All about my University work


A cinematographers are responsible for  the technical and artistic stylings of a film or any moving imagery.

Gordon Willis is a well renowned cinematographer most renowned for his work during Francis Ford Coppela’s Godfather trilogy.

Gordon WIllis

His use of yellow in the trilogy set the tone on how nearly all films set in this era were shot. The bronze look help show how drab the era was. He also never seemed to use the lighting to show the Godfather’s eyes. This was to add mystery to his character which at the time got very mixed reviews.

His work in the Godfather made him world renowned and the trilogy itself is considered some the best around. The Godfather has since become the I Ching of all movies and its cinematography definitely adds to its charm in how its used to describe the Godfather himself and the setting of an era.

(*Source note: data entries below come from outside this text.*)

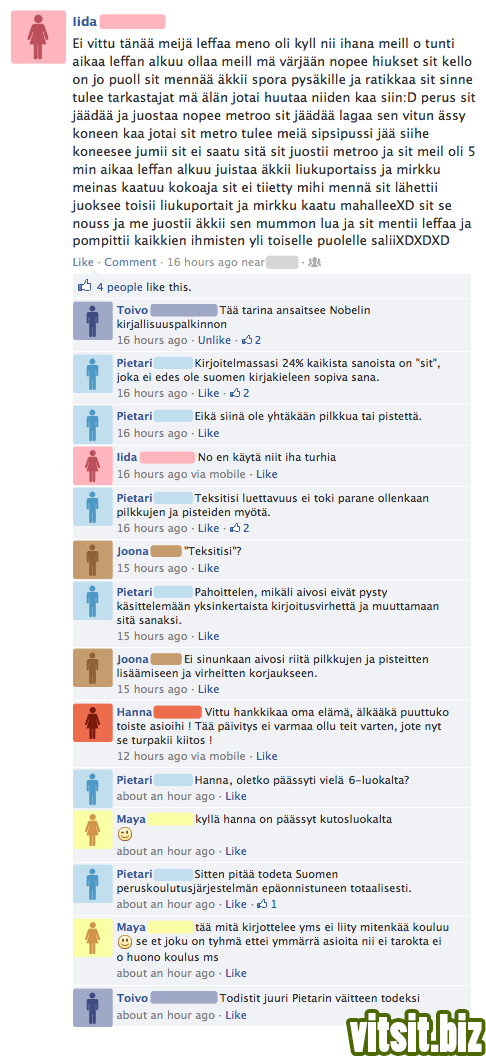Unlike Toivo's Nobel prize comment
This screenshot has width=486, height=1058.
pos(214,340)
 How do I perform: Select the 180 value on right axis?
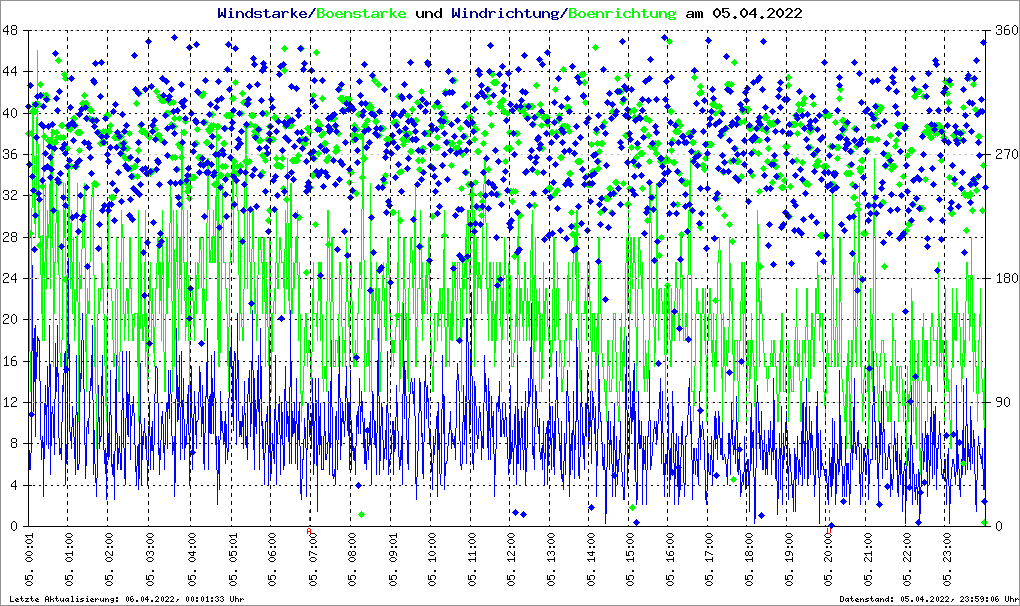[x=1005, y=279]
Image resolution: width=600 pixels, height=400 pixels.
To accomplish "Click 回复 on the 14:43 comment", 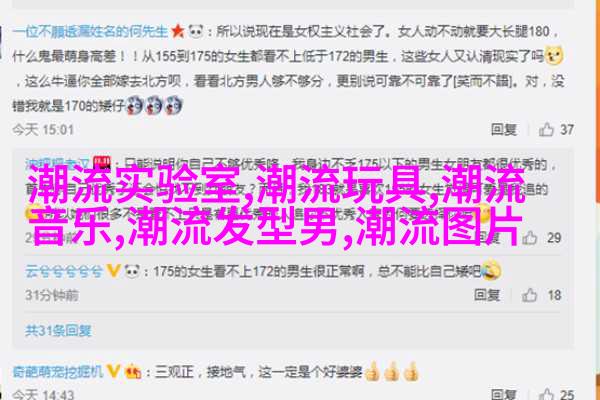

Keeping on the theme of ‘Gangster’ films, Goodfellas is another great film. Michael  Ballhaus was the cinematographer for this film and was nominated for it at the 1990 Academy Awards.

Ballhaus behind the Camera on the film shoot of Martha (1973)

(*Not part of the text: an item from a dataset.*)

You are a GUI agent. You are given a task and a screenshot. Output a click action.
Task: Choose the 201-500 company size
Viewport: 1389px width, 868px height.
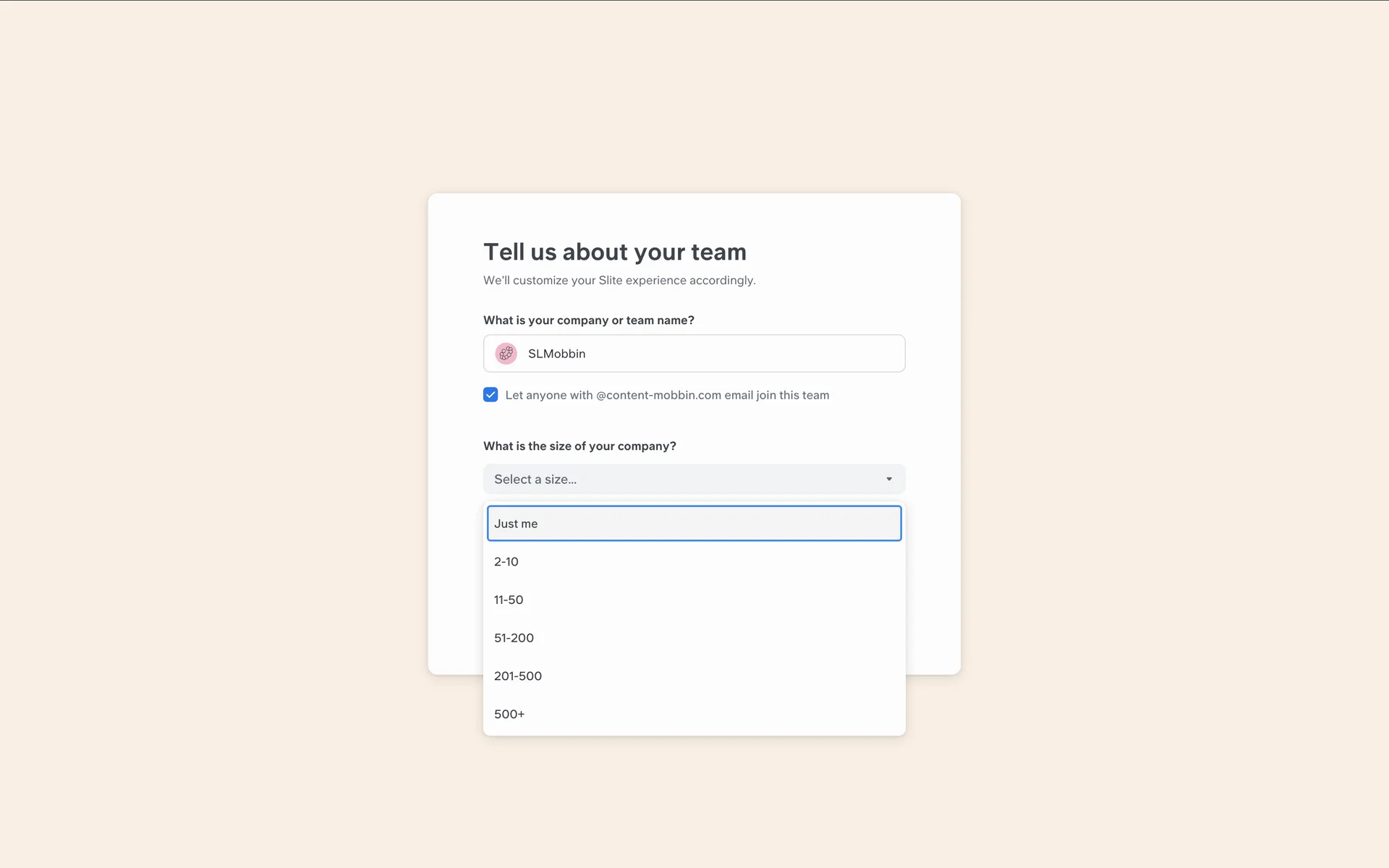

One of my favourite scenes is the one where Karen and Henry go to the Copacobana. It’s a single shot which lasts around two minutes. In it there is so many different types of lighting. Something which must have taken so much preparation which was executed perfectly shows how lighting can change in the same shot and still have the same effect than if it was a different shot. The use of red filters in the restaurant itself adds to the tone of the restaurant and the kitchen is lit and white lights are used to show the whole kitchen so you ca see everything thats going on and it also makes you look with a little look by the cameraman on the kitchen and not the subjects.

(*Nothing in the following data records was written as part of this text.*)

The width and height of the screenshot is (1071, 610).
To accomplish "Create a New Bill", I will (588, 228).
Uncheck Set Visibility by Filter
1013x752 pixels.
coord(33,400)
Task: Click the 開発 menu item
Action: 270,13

Both these cinematographers capture the tone of each film very well and without them perhaps the films wouldn’t have the same awe about them if they were done in a different style. The use of close ups in Goodfellas to show facial expression and the darkness of faces in Godfather sets them apart from each other but both are amazing films.


One response

  1. ken fero

    This a good basic comparison.

    When you go ahead with the production make sure you consider the cinematography, I really want you to consider light, colour and camera movement in your final film and consider the art to be as important as the meaning and content.